Consider a tiny buzzer, suspended in air by a string. Sound waves, caused by the buzzer, travel outward in all away-from-the-buzzer directions: In the diagram above, the black dot represents the buzzer, and the circles represent wavefronts—collections of points in space at which the air molecules are at their maximum displacement away from the buzzer. The wavefronts are actually spherical shells. In a 3D model of them, they would be well represented by soap bubbles, one inside the other, all sharing the same center. Note that subsequent to the instant depicted, the air molecules at the location of the wavefront will start moving back toward the buzzer, in their toward and away from the buzzer oscillations, whereas the wavefront itself will move steadily outward from the buzzer as the next layer of air molecules achieves its maximum displacement position and then the next, etc.

..............................

_Brief 1_
Reproduce the passage on buzzer sound waves, everything from "Consider a tiny" down to "the next, etc.".
_Brief 2_
Answer these questions from the passage on buzzer sound waves:
(a) What does the black dot represent in the diagram?
(b) In a 3D model, what would represent the wavefronts well?
(c) After the instant depicted, in which direction do the air molecules at the location of the wavefront start moving?
_Brief 3_
State whether each statement agrees with the passage on buzzer sound waves:
(a) The wavefronts are flat planes.
(b) The buzzer hangs in the air from a string.
(c) The wavefront moves steadily outward from the buzzer.

_Material provided_

..............................

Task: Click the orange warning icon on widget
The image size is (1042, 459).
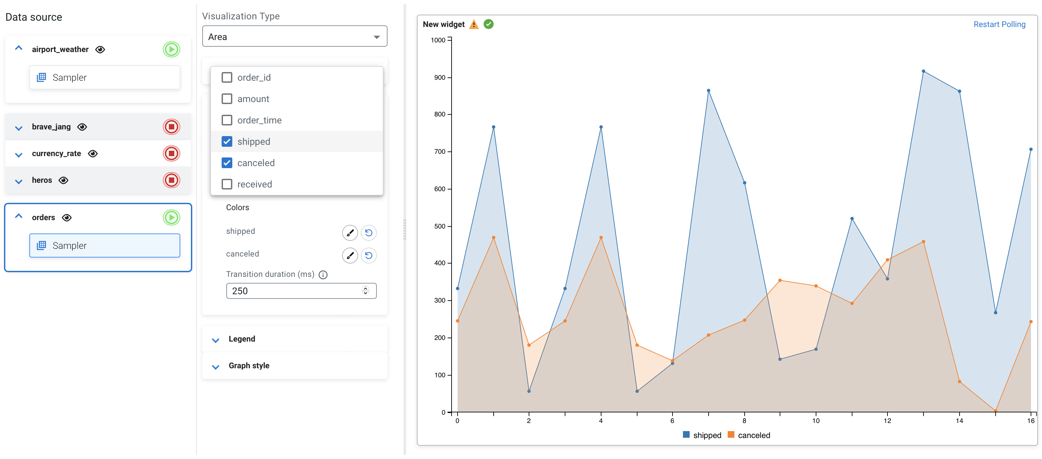Action: point(474,25)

..............................

_Correct output 1_
Consider a tiny buzzer, suspended in air by a string. Sound waves, caused by the buzzer, travel outward in all away-from-the-buzzer directions: In the diagram above, the black dot represents the buzzer, and the circles represent wavefronts—collections of points in space at which the air molecules are at their maximum displacement away from the buzzer. The wavefronts are actually spherical shells. In a 3D model of them, they would be well represented by soap bubbles, one inside the other, all sharing the same center. Note that subsequent to the instant depicted, the air molecules at the location of the wavefront will start moving back toward the buzzer, in their toward and away from the buzzer oscillations, whereas the wavefront itself will move steadily outward from the buzzer as the next layer of air molecules achieves its maximum displacement position and then the next, etc.

_Correct output 2_
(a) The buzzer.
(b) Soap bubbles, one inside the other, all sharing the same center.
(c) Back toward the buzzer.

_Correct output 3_
(a) No: "The wavefronts are actually spherical shells."
(b) Yes: "Consider a tiny buzzer, suspended in air by a string."
(c) Yes: "the wavefront itself will move steadily outward from the buzzer"